Exercise = Print, please, exactly the lines from the one with "Image resolution: width=407" through the final line of the data below, with both ends included and the pictures left out.

*** Supplied data Section Begins ***

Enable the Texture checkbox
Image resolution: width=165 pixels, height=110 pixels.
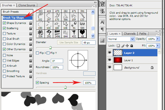pyautogui.click(x=4, y=34)
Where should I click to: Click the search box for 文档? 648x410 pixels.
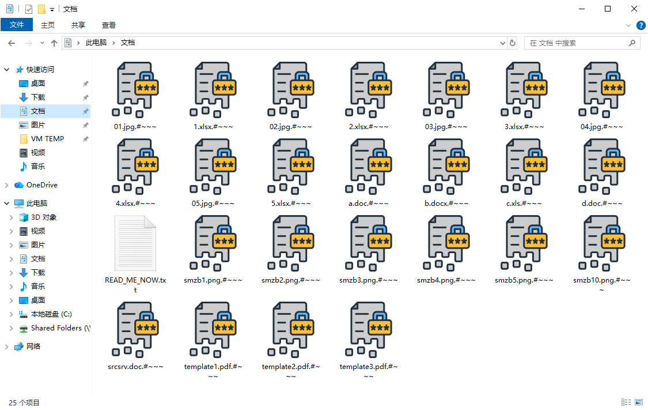pyautogui.click(x=576, y=43)
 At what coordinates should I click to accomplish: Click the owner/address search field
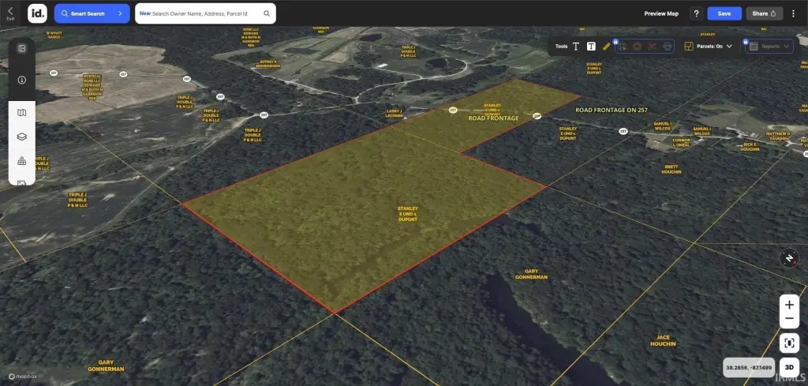tap(205, 13)
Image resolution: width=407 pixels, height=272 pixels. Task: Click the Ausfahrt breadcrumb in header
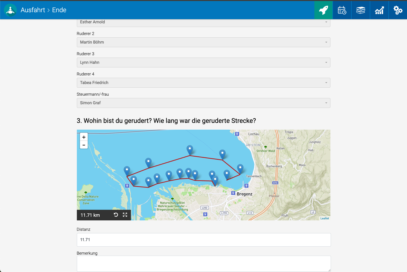pos(33,10)
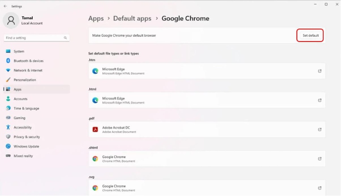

*** Supplied data Section Ends ***

Solved exercise =
Image resolution: width=407 pixels, height=272 pixels. Task: Click the Ausfahrt breadcrumb in header
pos(33,10)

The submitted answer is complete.